An important profit from the approach is in the collaboration. Police and municipalities complement each other: the police receive the crooks and enter the hemp farms, while municipalities at the front are erect barriers with instruments such as the Bibob Act, an instrument that will be screened the financial trade and walk of an entrepreneur. “For example, we already have a hospitality entrepreneur who wanted to take over a business in Emmen. We kept it out, of which we suspected there was a criminal network behind it,” says Van Oosterhout.

Farmers are also actively approached and warned about the risks of rental of barns to rogue parties. Prevention is better than cure.

Jongedijk sees an interaction with residents: “The more often citizens see that reports lead to closures or actions, the more they are inclined to report again. That increases the confidence to keep doing that,” Jongedijk said.

Yet the approach does not go without bumps. Both police and municipalities are struggling with limited capacity. According to Van Oosterhout, choices must be made: “The police must be on visibility, for example present at smaller events. But then time is spent on that invisible work that really affects society,” he emphasizes

The first results vote positive, but the message from both gentlemen is clear: this is only the beginning.

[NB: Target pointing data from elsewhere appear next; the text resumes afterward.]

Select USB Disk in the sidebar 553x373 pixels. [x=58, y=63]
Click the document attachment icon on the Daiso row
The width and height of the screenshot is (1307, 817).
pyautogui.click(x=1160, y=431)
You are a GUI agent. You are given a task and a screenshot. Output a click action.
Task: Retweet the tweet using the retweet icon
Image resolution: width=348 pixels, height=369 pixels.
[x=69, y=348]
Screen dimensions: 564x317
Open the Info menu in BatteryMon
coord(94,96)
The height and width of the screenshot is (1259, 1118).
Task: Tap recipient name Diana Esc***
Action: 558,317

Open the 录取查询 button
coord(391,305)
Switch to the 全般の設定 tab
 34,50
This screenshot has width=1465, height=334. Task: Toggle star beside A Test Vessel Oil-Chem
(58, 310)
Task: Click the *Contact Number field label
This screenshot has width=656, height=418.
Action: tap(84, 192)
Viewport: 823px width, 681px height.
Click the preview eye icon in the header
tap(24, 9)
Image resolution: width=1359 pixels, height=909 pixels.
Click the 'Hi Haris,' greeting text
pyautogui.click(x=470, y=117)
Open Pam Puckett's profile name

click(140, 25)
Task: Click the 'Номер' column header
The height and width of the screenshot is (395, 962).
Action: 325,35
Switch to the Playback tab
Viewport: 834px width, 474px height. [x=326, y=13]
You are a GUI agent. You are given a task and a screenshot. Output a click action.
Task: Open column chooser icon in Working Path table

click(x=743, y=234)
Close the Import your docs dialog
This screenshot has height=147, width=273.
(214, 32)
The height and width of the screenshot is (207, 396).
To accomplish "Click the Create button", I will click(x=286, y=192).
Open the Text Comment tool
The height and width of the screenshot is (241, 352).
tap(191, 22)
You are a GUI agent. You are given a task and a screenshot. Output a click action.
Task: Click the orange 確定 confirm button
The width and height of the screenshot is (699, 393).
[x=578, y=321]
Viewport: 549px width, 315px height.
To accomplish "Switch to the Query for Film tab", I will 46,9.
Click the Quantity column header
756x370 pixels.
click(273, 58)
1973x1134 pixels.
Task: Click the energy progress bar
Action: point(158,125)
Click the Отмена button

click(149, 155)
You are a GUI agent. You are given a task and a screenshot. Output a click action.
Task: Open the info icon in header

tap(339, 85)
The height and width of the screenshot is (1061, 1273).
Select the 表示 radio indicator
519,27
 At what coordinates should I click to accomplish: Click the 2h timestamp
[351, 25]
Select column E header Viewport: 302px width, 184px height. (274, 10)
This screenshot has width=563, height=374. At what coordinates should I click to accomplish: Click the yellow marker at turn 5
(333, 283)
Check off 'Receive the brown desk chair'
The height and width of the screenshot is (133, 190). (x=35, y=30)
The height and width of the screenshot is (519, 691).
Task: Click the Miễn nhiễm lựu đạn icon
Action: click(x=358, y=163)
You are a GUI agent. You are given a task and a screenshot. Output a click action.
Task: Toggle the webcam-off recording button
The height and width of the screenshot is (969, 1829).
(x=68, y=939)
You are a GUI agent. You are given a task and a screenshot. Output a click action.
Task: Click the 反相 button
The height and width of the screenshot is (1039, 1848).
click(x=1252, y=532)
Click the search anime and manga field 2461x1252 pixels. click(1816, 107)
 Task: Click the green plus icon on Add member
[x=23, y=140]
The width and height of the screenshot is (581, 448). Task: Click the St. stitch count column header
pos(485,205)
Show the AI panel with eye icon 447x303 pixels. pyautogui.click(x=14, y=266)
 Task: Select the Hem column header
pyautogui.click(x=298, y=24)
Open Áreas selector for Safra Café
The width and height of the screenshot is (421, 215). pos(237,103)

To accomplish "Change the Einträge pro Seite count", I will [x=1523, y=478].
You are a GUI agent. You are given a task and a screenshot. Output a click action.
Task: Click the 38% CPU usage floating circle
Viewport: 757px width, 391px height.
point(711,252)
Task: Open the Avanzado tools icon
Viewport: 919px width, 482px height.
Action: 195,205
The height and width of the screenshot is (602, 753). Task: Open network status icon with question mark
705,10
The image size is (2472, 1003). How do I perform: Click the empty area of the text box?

At the start, the province made a little more than five tons available for this approach at the start. According to Van Oosterhout, financing is almost round for the next two years. All parties involved will discuss the first evaluation later this week.

“The most important lesson,” Jongedijk concludes, “is that we can no longer let go of this.” The first success achieved is a double -edged sword, the team chef agrees. Because it also indicates that undermining crime is a serious problem in the region. And that requires a serious response. “You can’t relax now.”